The Streets & Trips 2005 interface retains much of last year's appearance, except for the new and nifty GPS Task Pane that displays your speed, heading, altitude, and even (for lost off-roaders) latitude and longitude. The display, which changes in real time as you cruise down the road, is fun to watch but, therefore, distracting and dangerous, particularly if your laptop is perched solo on the passenger seat.Streets & Trips 2005 with GPS locator could be helpful to lost travelers trying to navigate an unfamiliar city, but it is not a replacement for a full-fledged GPS navigation system with a dash-mounted LCD screen and voice navigation or one of the several available PDA solutions with voice prompts, such as CoPilot Live Pocket PC 5.0. Streets' lack of voice navigation is, in fact, its biggest shortcoming. Unless you have a passenger who can help you navigate while you drive, you'll want a GPS system that tells you when to turn, not one that makes you read onscreen directions. If alone in the car, you should pull over, launch Streets & Trips, find your position (represented by a car icon on a street map), enter the address of your destination, and memorize the directions the product gives you. Needless to say, that's asking too much, but we cannot recommend that you attempt to read the directions while driving, unless you're fond of whiplash and the sound of crunching metal.
Still, Streets & Trips with GPS is a good first step toward a portable navigation system that isn't hard-wired to your car. For example, it's something for older kids to use while navigating from the backseat. There's a lot to like here, including the GPS-trail feature that tracks your progress as you drive and detailed maps that rotate to follow your travel direction. We also like the annotation tools that let you mark up maps with arrows, text, pushpins, and other symbols--try that with online mapping sites. Another plus is the Reroute From Here tool that recalculates your route from your current location to a specific destination. This gives you the flexibility to alter your itinerary on the fly. And map updates with the latest road-construction warnings are easy to download.

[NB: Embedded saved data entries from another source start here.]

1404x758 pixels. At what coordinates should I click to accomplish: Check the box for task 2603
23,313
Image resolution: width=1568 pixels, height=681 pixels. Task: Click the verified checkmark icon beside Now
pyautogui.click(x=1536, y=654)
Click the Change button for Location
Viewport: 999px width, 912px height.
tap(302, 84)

As a route planning tool, Streets & Trips is very good. It produces better maps than Web-based route-finding products, and its printouts and driving directions are also better. But you can get these features with the software-only version of the product.Overall, Microsoft's software support is excellent. Streets & Trips 2005 users get one year of free telephone support, an unusually generous perk for a consumer software program. Our support calls were answered promptly--wait times didn't exceed one minute during regular business hours--and our questions were answered accurately. Phone support is available from 5 a.m. to 9 p.m Monday through Friday and 6 a.m. to 3 p.m., on weekends PT. E-mail and online support are available 24/7. You must register your copy of Streets & Trips to send queries via e-mail, and Microsoft promises a 24-hour response time. For some reason, the Microsoft support site wouldn't allow us to register online (it said our product ID was invalid), but we were able to register via phone with no problem.